___ RECORDS SHOWN

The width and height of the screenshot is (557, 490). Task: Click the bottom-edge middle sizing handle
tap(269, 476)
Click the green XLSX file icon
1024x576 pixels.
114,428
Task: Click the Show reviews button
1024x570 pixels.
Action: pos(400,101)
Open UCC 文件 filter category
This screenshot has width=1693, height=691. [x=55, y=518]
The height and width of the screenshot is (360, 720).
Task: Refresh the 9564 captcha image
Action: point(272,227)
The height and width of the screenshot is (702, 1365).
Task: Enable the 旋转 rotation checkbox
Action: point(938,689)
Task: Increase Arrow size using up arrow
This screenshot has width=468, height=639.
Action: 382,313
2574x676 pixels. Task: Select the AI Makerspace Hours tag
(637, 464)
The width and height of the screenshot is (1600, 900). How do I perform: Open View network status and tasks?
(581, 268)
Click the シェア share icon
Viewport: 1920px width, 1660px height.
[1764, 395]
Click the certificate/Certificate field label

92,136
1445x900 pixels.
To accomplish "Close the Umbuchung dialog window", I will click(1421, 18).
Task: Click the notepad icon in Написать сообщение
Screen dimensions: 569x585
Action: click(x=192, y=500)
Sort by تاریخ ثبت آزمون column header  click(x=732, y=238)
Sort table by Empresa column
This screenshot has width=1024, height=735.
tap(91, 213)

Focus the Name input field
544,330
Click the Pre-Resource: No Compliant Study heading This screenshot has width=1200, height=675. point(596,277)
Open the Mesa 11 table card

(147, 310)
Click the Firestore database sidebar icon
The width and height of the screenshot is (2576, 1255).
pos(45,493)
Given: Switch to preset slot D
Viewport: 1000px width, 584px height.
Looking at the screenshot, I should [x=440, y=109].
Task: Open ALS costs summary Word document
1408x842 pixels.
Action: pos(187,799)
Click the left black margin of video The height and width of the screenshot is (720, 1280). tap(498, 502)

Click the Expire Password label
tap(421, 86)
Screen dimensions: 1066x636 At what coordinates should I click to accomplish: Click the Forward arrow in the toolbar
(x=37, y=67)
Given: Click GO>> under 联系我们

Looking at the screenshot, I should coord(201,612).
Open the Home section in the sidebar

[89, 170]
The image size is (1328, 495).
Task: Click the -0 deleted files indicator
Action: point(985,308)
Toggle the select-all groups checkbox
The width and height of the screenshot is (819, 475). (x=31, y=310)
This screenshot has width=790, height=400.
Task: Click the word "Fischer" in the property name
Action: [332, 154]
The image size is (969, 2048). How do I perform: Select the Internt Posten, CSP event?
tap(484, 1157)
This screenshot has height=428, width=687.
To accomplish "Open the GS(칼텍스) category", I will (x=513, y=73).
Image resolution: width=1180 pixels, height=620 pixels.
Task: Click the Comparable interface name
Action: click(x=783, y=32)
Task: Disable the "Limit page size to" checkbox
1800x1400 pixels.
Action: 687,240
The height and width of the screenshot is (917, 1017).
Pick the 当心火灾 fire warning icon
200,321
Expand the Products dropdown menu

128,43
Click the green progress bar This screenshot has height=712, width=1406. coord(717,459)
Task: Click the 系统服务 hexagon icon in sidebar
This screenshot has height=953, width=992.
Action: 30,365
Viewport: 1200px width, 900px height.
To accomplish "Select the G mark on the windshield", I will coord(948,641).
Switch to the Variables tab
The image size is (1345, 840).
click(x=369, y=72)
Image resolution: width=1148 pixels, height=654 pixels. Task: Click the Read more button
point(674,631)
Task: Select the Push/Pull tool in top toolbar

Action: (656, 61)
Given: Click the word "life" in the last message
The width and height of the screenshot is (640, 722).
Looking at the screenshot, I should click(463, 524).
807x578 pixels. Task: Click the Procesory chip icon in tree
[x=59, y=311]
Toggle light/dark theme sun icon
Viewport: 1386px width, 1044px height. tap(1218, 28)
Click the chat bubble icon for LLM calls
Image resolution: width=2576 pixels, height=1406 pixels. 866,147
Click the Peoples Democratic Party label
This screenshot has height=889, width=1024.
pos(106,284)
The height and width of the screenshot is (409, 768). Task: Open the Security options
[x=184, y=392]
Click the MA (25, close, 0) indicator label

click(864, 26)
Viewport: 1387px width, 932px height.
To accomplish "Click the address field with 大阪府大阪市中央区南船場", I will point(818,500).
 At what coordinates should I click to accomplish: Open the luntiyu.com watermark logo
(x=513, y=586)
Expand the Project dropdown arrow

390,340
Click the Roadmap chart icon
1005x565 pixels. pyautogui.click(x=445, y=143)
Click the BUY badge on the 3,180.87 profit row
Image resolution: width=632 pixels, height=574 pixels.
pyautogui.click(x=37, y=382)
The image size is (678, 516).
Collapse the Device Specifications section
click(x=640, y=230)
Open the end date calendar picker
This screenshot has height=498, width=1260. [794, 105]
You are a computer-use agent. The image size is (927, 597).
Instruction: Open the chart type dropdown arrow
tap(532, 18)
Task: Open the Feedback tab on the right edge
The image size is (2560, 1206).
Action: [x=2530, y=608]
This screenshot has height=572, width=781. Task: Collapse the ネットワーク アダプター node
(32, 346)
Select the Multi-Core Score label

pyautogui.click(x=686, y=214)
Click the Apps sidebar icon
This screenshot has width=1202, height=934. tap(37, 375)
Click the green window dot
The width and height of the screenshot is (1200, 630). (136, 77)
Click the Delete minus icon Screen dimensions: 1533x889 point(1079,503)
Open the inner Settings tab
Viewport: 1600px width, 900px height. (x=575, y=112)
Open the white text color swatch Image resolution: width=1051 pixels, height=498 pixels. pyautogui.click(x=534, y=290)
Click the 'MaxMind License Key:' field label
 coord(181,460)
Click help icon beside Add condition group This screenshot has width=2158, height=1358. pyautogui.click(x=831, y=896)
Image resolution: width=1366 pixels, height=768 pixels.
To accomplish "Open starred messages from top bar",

______

WHAT THIS TASK INVOLVES: Rewrite these lines with every "sidebar icon" changed to "side panel icon", leaving everything else as it is.

OUTPUT:
The width and height of the screenshot is (557, 490). Task: Click the bottom-edge middle sizing handle
tap(269, 476)
Click the green XLSX file icon
1024x576 pixels.
114,428
Task: Click the Show reviews button
1024x570 pixels.
Action: pos(400,101)
Open UCC 文件 filter category
This screenshot has width=1693, height=691. [x=55, y=518]
The height and width of the screenshot is (360, 720).
Task: Refresh the 9564 captcha image
Action: point(272,227)
The height and width of the screenshot is (702, 1365).
Task: Enable the 旋转 rotation checkbox
Action: point(938,689)
Task: Increase Arrow size using up arrow
This screenshot has width=468, height=639.
Action: 382,313
2574x676 pixels. Task: Select the AI Makerspace Hours tag
(637, 464)
The width and height of the screenshot is (1600, 900). How do I perform: Open View network status and tasks?
(581, 268)
Click the シェア share icon
Viewport: 1920px width, 1660px height.
[1764, 395]
Click the certificate/Certificate field label

92,136
1445x900 pixels.
To accomplish "Close the Umbuchung dialog window", I will click(1421, 18).
Task: Click the notepad icon in Написать сообщение
Screen dimensions: 569x585
Action: click(x=192, y=500)
Sort by تاریخ ثبت آزمون column header  click(x=732, y=238)
Sort table by Empresa column
This screenshot has width=1024, height=735.
tap(91, 213)

Focus the Name input field
544,330
Click the Pre-Resource: No Compliant Study heading This screenshot has width=1200, height=675. point(596,277)
Open the Mesa 11 table card

(147, 310)
Click the Firestore database side panel icon
The width and height of the screenshot is (2576, 1255).
pos(45,493)
Given: Switch to preset slot D
Viewport: 1000px width, 584px height.
Looking at the screenshot, I should [x=440, y=109].
Task: Open ALS costs summary Word document
1408x842 pixels.
Action: pos(187,799)
Click the left black margin of video The height and width of the screenshot is (720, 1280). tap(498, 502)

Click the Expire Password label
tap(421, 86)
Screen dimensions: 1066x636 At what coordinates should I click to accomplish: Click the Forward arrow in the toolbar
(x=37, y=67)
Given: Click GO>> under 联系我们

Looking at the screenshot, I should coord(201,612).
Open the Home section in the sidebar

[89, 170]
The image size is (1328, 495).
Task: Click the -0 deleted files indicator
Action: point(985,308)
Toggle the select-all groups checkbox
The width and height of the screenshot is (819, 475). (x=31, y=310)
This screenshot has width=790, height=400.
Task: Click the word "Fischer" in the property name
Action: [332, 154]
The image size is (969, 2048). How do I perform: Select the Internt Posten, CSP event?
tap(484, 1157)
This screenshot has height=428, width=687.
To accomplish "Open the GS(칼텍스) category", I will (x=513, y=73).
Image resolution: width=1180 pixels, height=620 pixels.
Task: Click the Comparable interface name
Action: click(x=783, y=32)
Task: Disable the "Limit page size to" checkbox
1800x1400 pixels.
Action: 687,240
The height and width of the screenshot is (917, 1017).
Pick the 当心火灾 fire warning icon
200,321
Expand the Products dropdown menu

128,43
Click the green progress bar This screenshot has height=712, width=1406. coord(717,459)
Task: Click the 系统服务 hexagon icon in sidebar
This screenshot has height=953, width=992.
Action: 30,365
Viewport: 1200px width, 900px height.
To accomplish "Select the G mark on the windshield", I will coord(948,641).
Switch to the Variables tab
The image size is (1345, 840).
click(x=369, y=72)
Image resolution: width=1148 pixels, height=654 pixels. Task: Click the Read more button
point(674,631)
Task: Select the Push/Pull tool in top toolbar

Action: (656, 61)
Given: Click the word "life" in the last message
The width and height of the screenshot is (640, 722).
Looking at the screenshot, I should click(463, 524).
807x578 pixels. Task: Click the Procesory chip icon in tree
[x=59, y=311]
Toggle light/dark theme sun icon
Viewport: 1386px width, 1044px height. tap(1218, 28)
Click the chat bubble icon for LLM calls
Image resolution: width=2576 pixels, height=1406 pixels. 866,147
Click the Peoples Democratic Party label
This screenshot has height=889, width=1024.
pos(106,284)
The height and width of the screenshot is (409, 768). Task: Open the Security options
[x=184, y=392]
Click the MA (25, close, 0) indicator label

click(864, 26)
Viewport: 1387px width, 932px height.
To accomplish "Click the address field with 大阪府大阪市中央区南船場", I will point(818,500).
 At what coordinates should I click to accomplish: Open the luntiyu.com watermark logo
(x=513, y=586)
Expand the Project dropdown arrow

390,340
Click the Roadmap chart icon
1005x565 pixels. pyautogui.click(x=445, y=143)
Click the BUY badge on the 3,180.87 profit row
Image resolution: width=632 pixels, height=574 pixels.
pyautogui.click(x=37, y=382)
The image size is (678, 516).
Collapse the Device Specifications section
click(x=640, y=230)
Open the end date calendar picker
This screenshot has height=498, width=1260. [794, 105]
You are a computer-use agent. The image size is (927, 597).
Instruction: Open the chart type dropdown arrow
tap(532, 18)
Task: Open the Feedback tab on the right edge
The image size is (2560, 1206).
Action: [x=2530, y=608]
This screenshot has height=572, width=781. Task: Collapse the ネットワーク アダプター node
(32, 346)
Select the Multi-Core Score label

pyautogui.click(x=686, y=214)
Click the Apps side panel icon
This screenshot has width=1202, height=934. tap(37, 375)
Click the green window dot
The width and height of the screenshot is (1200, 630). (136, 77)
Click the Delete minus icon Screen dimensions: 1533x889 point(1079,503)
Open the inner Settings tab
Viewport: 1600px width, 900px height. (x=575, y=112)
Open the white text color swatch Image resolution: width=1051 pixels, height=498 pixels. pyautogui.click(x=534, y=290)
Click the 'MaxMind License Key:' field label
 coord(181,460)
Click help icon beside Add condition group This screenshot has width=2158, height=1358. pyautogui.click(x=831, y=896)
Image resolution: width=1366 pixels, height=768 pixels.
To accomplish "Open starred messages from top bar",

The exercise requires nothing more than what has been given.